Search the entries below for the string "computer" and copy the lines that hold it.

......

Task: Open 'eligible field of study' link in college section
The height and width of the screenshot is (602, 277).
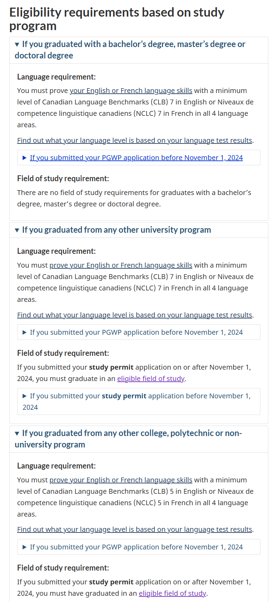Action: tap(172, 593)
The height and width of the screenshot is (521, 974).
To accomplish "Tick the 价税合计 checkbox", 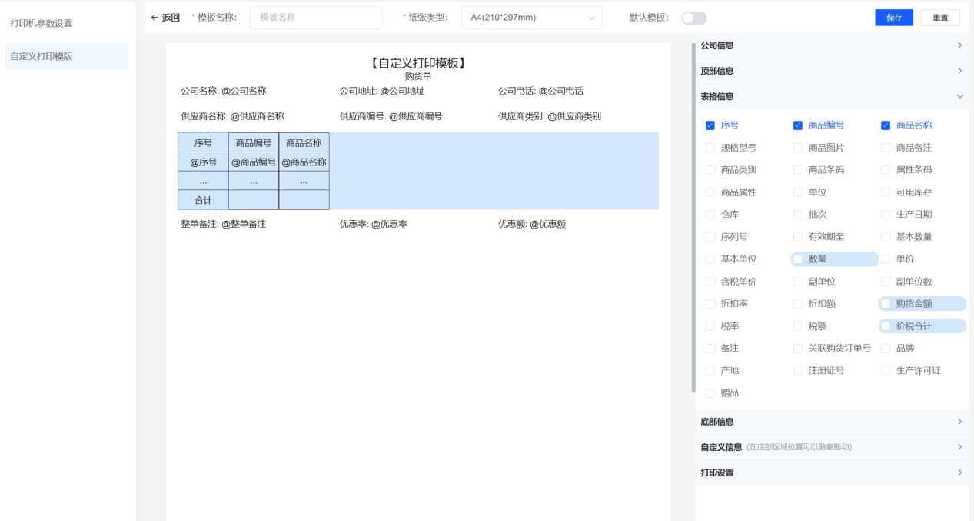I will [886, 326].
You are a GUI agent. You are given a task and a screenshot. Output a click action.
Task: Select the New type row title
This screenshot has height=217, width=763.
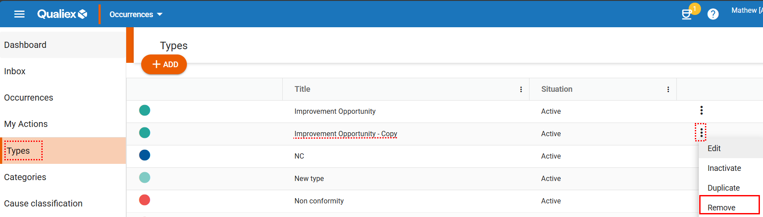click(x=309, y=179)
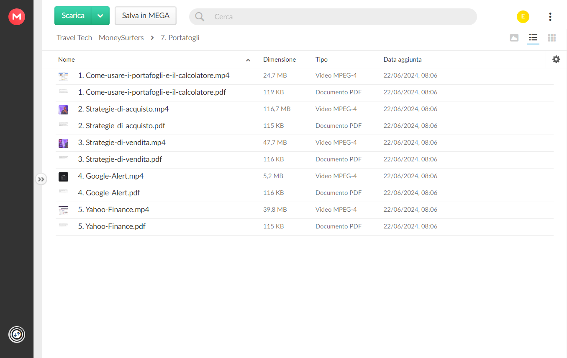Expand the collapsed sidebar panel
567x358 pixels.
click(x=41, y=179)
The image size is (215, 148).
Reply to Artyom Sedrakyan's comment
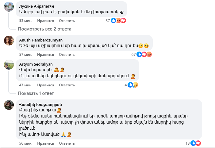point(67,85)
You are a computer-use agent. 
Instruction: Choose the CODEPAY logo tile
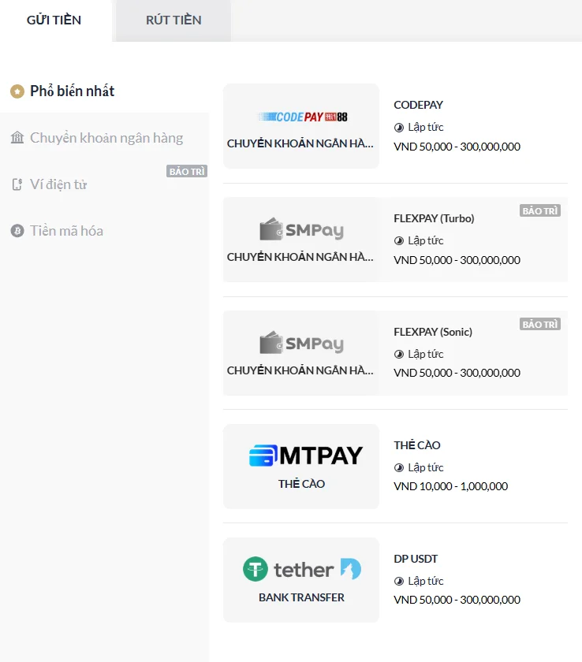(x=301, y=117)
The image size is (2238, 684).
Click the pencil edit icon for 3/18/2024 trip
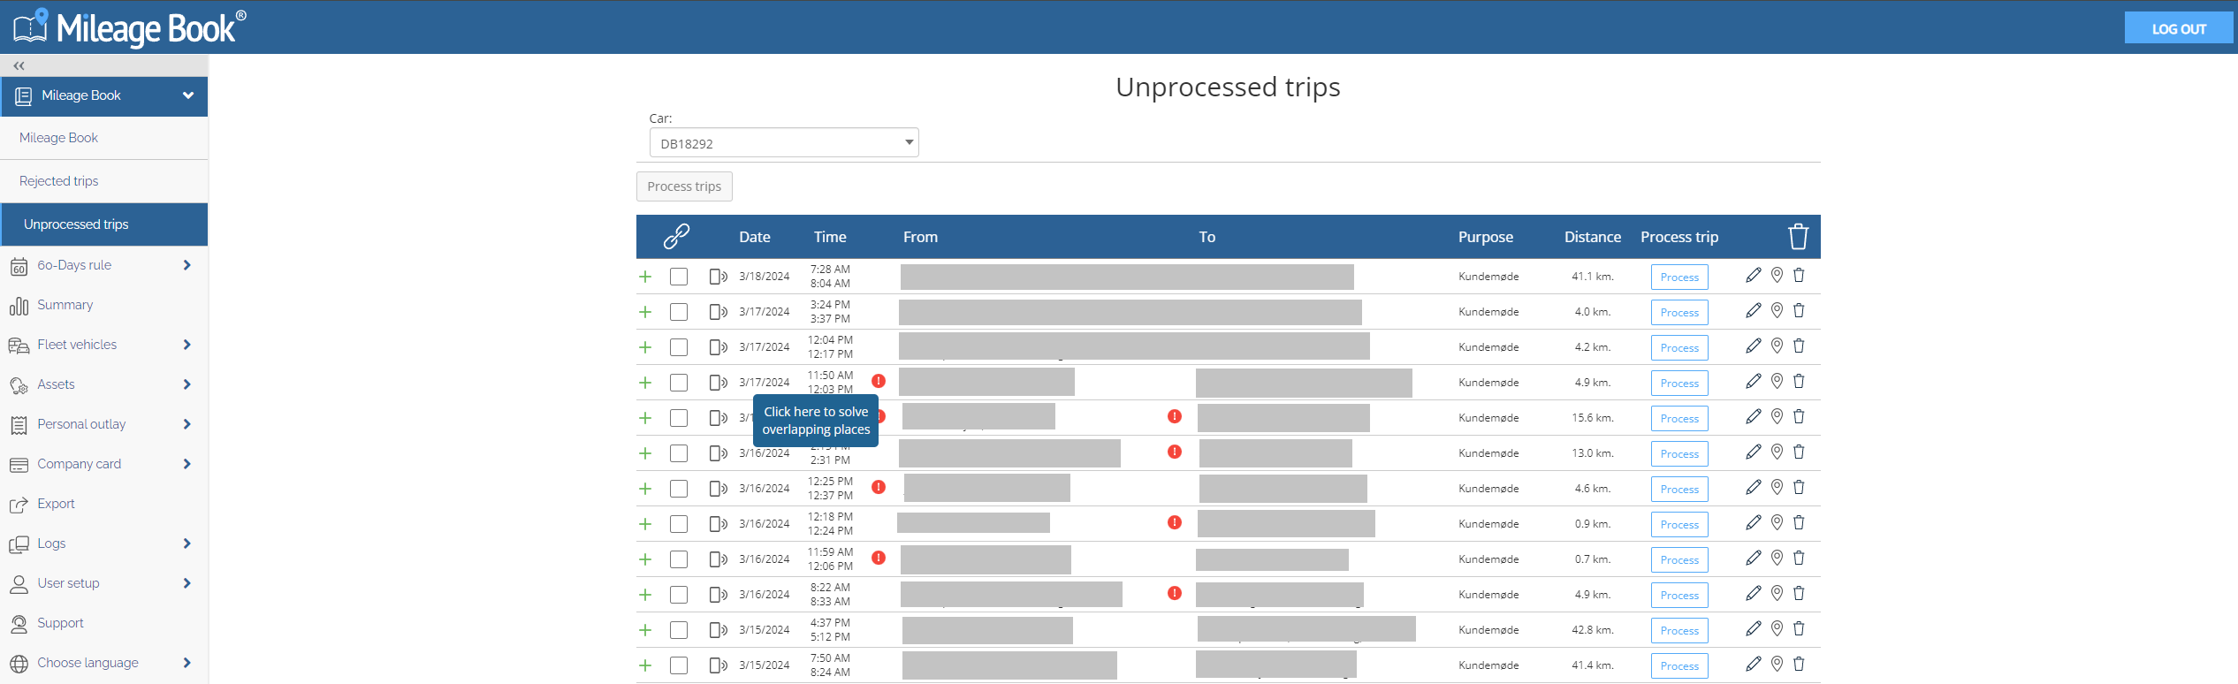coord(1754,276)
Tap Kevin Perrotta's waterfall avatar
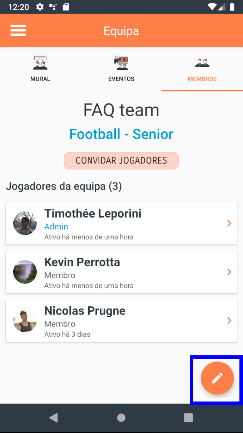Screen dimensions: 243x433 coord(25,272)
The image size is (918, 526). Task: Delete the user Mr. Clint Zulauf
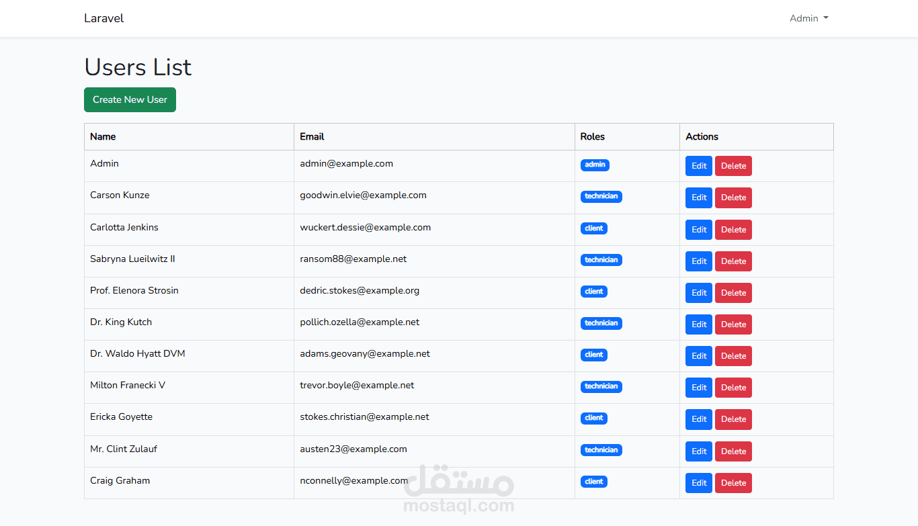(x=733, y=451)
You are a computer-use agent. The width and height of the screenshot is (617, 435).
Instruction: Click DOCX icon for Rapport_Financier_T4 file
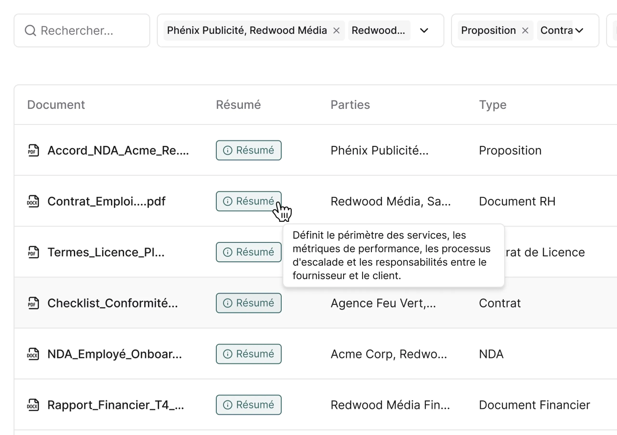[33, 405]
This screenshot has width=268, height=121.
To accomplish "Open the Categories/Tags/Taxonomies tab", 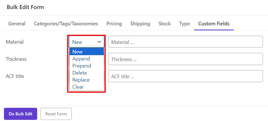I will pos(66,24).
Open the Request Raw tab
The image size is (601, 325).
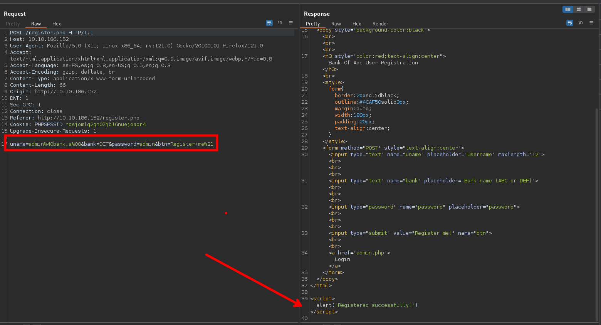[36, 24]
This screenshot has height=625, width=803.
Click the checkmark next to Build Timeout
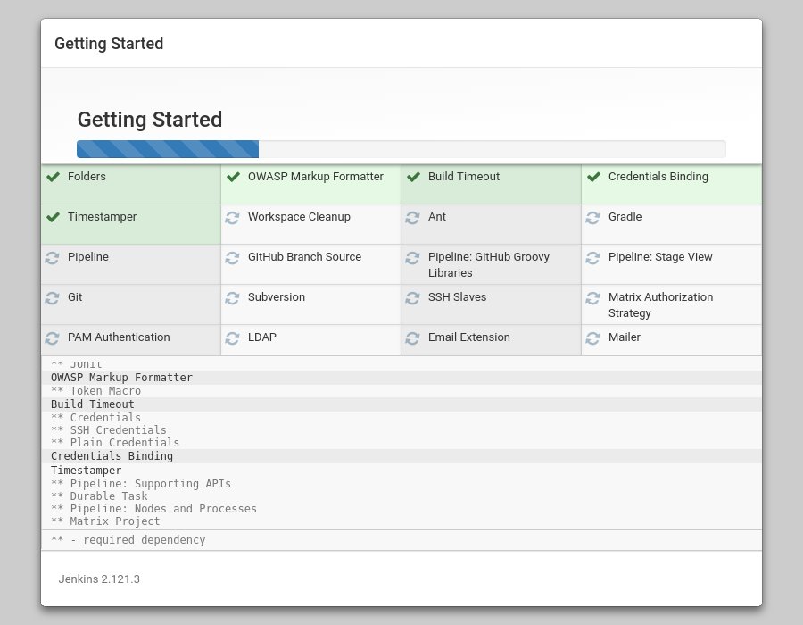coord(413,177)
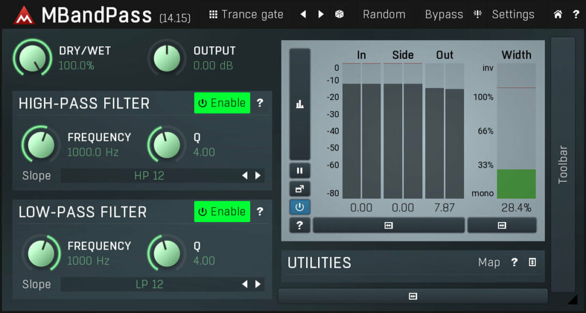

......

EXERCISE OUTPUT -
You are a computer-use agent. 
You are a computer-use agent. The width and height of the screenshot is (617, 435).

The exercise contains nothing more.